With the Clifton 2, Hoka sought to correct one of these two issues. People loved the ride of the shoe, so Hoka did not change the outsole or midsole. This means durability did not change between versions 1 and 2. It also means the ride remain unchanged. Hoka did change the upper, in hopes of creating a better fit. As a result, the shoe increased in weight by almost an ounce. It was still light, just not as light as the original. This upper modification changed the fit, however, many still complained about the new fit. There is a population of runners who found the Clifton 2 to be cramped in the toebox. And for those who found the original to have too much midfoot volume, the Clifton 2 was only marginally better. Even with a thicker tongue (where most of the weight gain came from), the midfoot fit had a very high volume. Though many complained that the Clifton 2 had a toebox that was too tight, the shoe continued to be a hot seller.
With the Clifton 3, Hoka is hoping for the proverbial third time is the charm. When Hoka changed the Clifton 2, they simply cut a different upper pattern. The Clifton 3 has new last, which means the upper is fitted to a different shape. The new shape results in a fit more rounded at the tip of the toebox and broader across the metatarsal heads. Early reports on the new fit have been extremely positive. One shoe will never fit everyone well, but the Clifton 3 has a much more universal fit. And while people are praising the improved toebox fit, the midfoot fit is much improved. The midfoot now has a traditional medium volume fit. This volume accommodates a broad range of foot shapes.
The Clifton 3 midsole has not changed, but there is a subtle change to the forefoot outsole. Two pods of HIP CMEVA foam previously exposed on versions 1 and 2 are now covered in outsole rubber. The rubber also covers the fore and aft flex grooves. This will increase durability in the forefoot and improve toe-off stability. If you have had durability issues in the rear half of the shoe, these issues will persist. The rear half of the sole has not changed, with the majority of it being expose HIP CMEVA. It is this design that delivers the ride that so many have come to love. A change here could have resulted in a very different feeling shoe, and Hoka didn’t want that.
Other things that remain unchanged and keep the Clifton 3 feeling the same are build specs:
- 5mm heel-toe offset puts the foot in fairly level position upon landing.
- Early Stage Meta-Rocker for a quick feeling transition.
- Active Foot Frame provides inherent stability.
- High stack height, delivers oversized cushioning.
Here is my take: The Clifton 3 is the first Clifton version I have not had to put a second insole in. The fit of Hoka shoes have always felt too roomy on my feet. However, I have done what I could to alter the fit, so that I could enjoy the soft feel of their shoes. With the Clifton 3, I feel like the fit as on par with ASICS, Brooks, Saucony, etc.

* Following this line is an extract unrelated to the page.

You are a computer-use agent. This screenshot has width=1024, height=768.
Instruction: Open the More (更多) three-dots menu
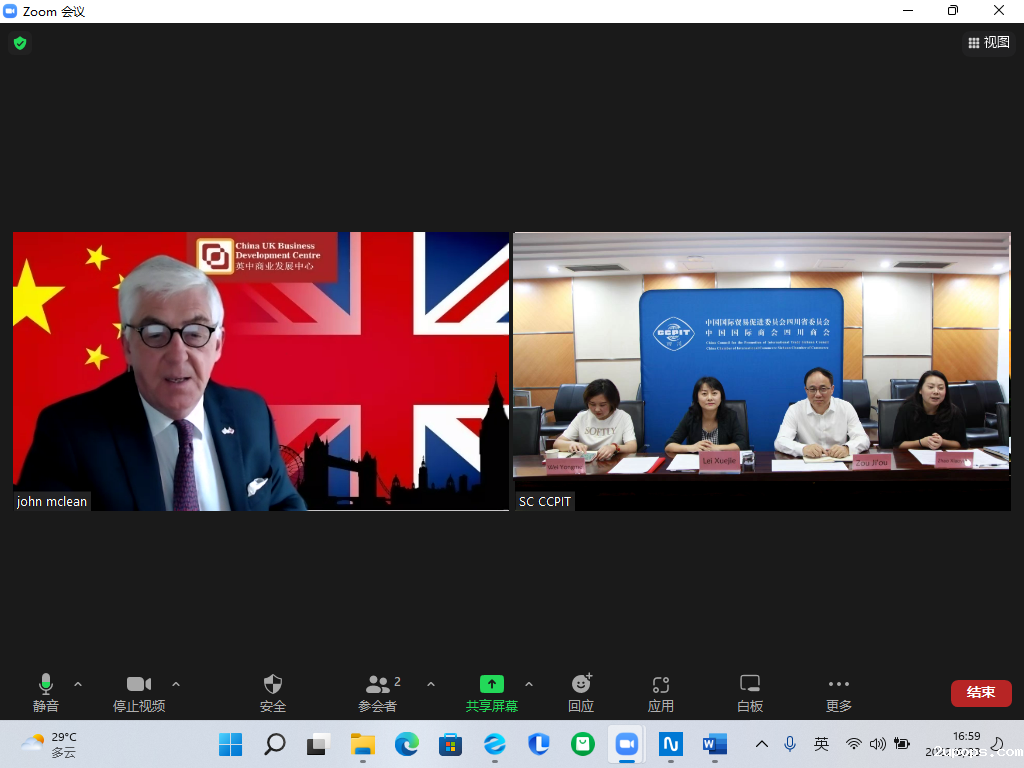838,692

I applaud Hoka for leaving the rear half of the outsole unchanged. This has allowed the shoe to maintain the same ride as its predecessors. I have not had any durability issues with versions 1 and 2, just like I had no issues with the original Kinvara or Kinvara 2. With the Kinvara 3, Saucony added outsole rubber to improve the durability of the shoe, and that change dramatically altered the ride. I feel like it took them until version 6 to start heading back in the right direction. I will always choose a better ride over greater durability.
Even though the Clifton 3 is light enough to be a performance shoe, many runners are using it as a daily trainer. I prefer to use it for easier runs and recovery days.